Alors que notre histoire commence, au milieu du XIIIe siècle, le rêve de Charlemagne d’un empire chrétien universel est en train de s’effondrer. D’abord fragmenté par les héritages, le pouvoir impérial a été plus ou moins rétabli dans son unité au Xe siècle par l’empereur Otton le Grand, grâce à une réforme fondamentale : la couronne impériale n’est plus héréditaire, mais attribuée par une assemblée d’Électeurs. Il s’agit d’un certain nombre de princes et de prélats allemands qui ont l’honneur et la mission « héréditaire » de choisir le candidat le plus apte à devenir roi d’Allemagne et de soumettre sa candidature à la magistrature suprême du « Saint Empire romain germanique » à l’approbation du pape.

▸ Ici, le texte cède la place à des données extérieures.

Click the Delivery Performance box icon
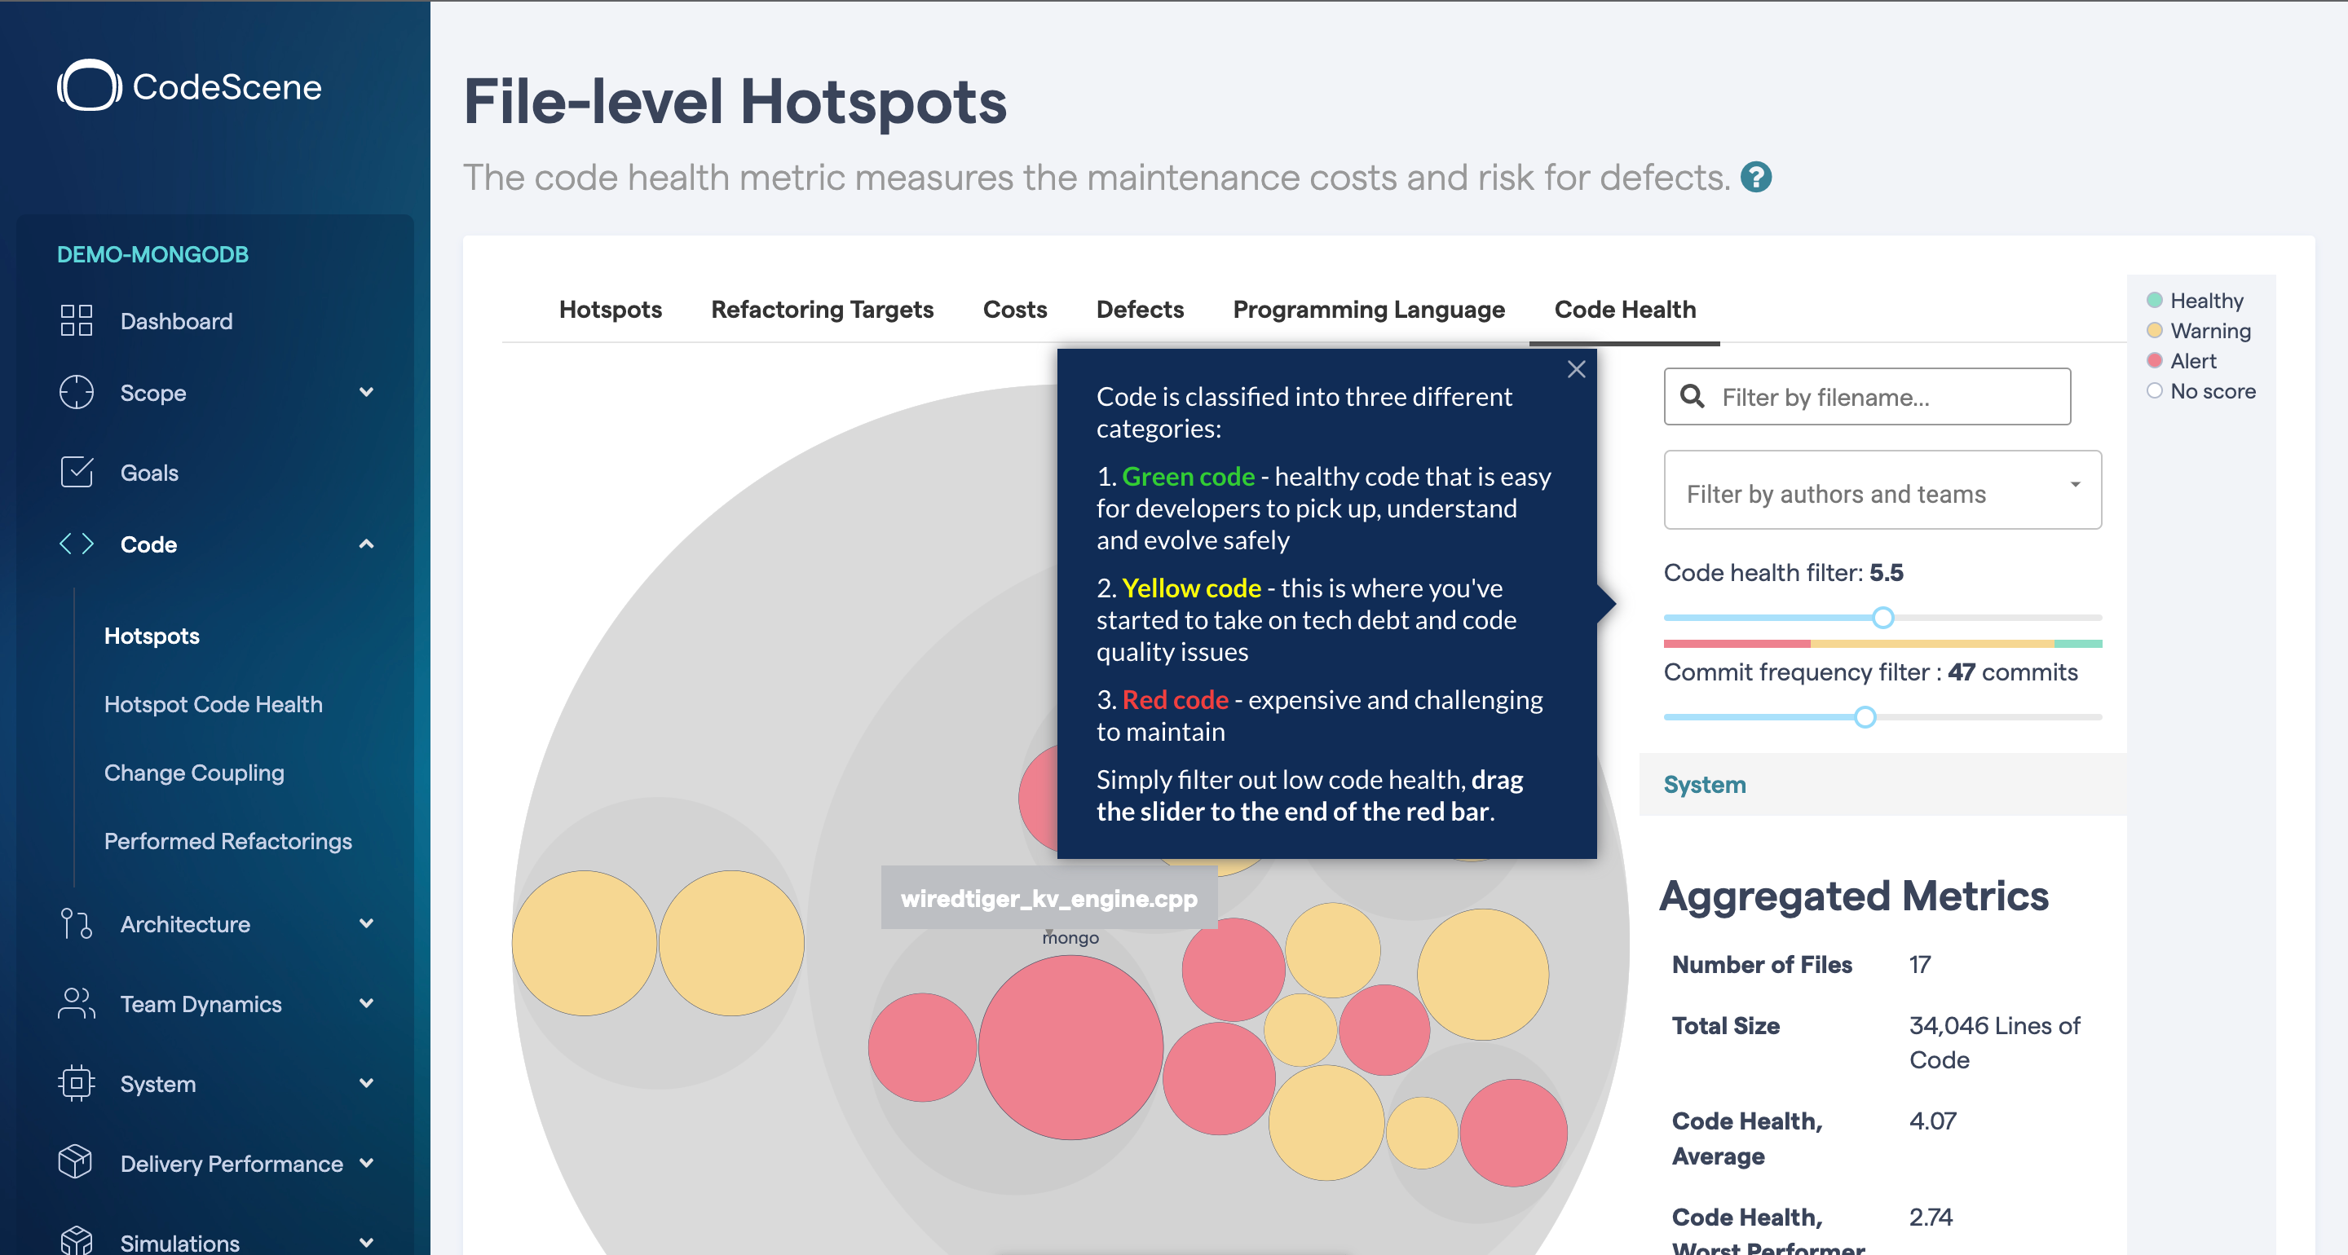Viewport: 2348px width, 1255px height. pos(76,1162)
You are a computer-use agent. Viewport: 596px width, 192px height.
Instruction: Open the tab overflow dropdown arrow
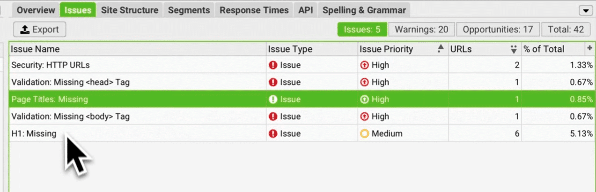[x=585, y=10]
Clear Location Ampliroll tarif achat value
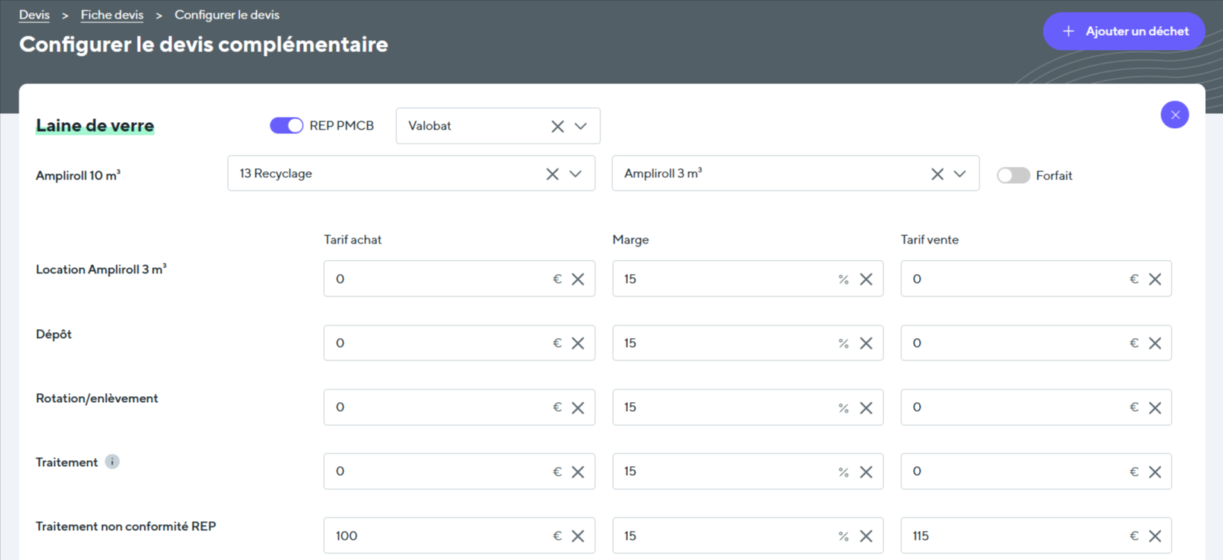This screenshot has width=1223, height=560. pos(577,279)
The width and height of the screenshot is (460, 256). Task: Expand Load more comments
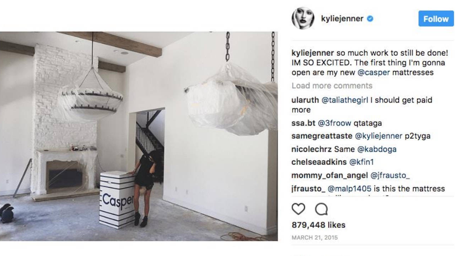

Pour être efficace, une telle réforme devrait reposer sur une parfaite harmonie de vues entre les empereurs et les papes, sur l’honnêteté absolue des électeurs et sur une cohérence interne suffisante entre les différentes régions d’un empire qui s’étend de la Baltique à la Sicile et du Danube à l’Escaut.
Des conditions difficiles à réunir d’un seul coup. Papes et empereurs, souvent rivaux plutôt que partenaires, donnent l’exemple d’âpres disputes qui rongent les pouvoirs fortement centralisés. Cette anarchie au sommet renforce l’autorité des grands féodaux sur leurs fiefs. Ils profitent de la faiblesse impériale pour tenter de s’étendre aux dépens de leurs voisins.
Les querelles sont particulièrement vives dans les Pays-Bas, encore appelés « Basse-Allemagne », où les comtes de Hollande tentent d’arracher aux évêques d’Utrecht les vastes territoires qui leur ont été donnés par Charlemagne.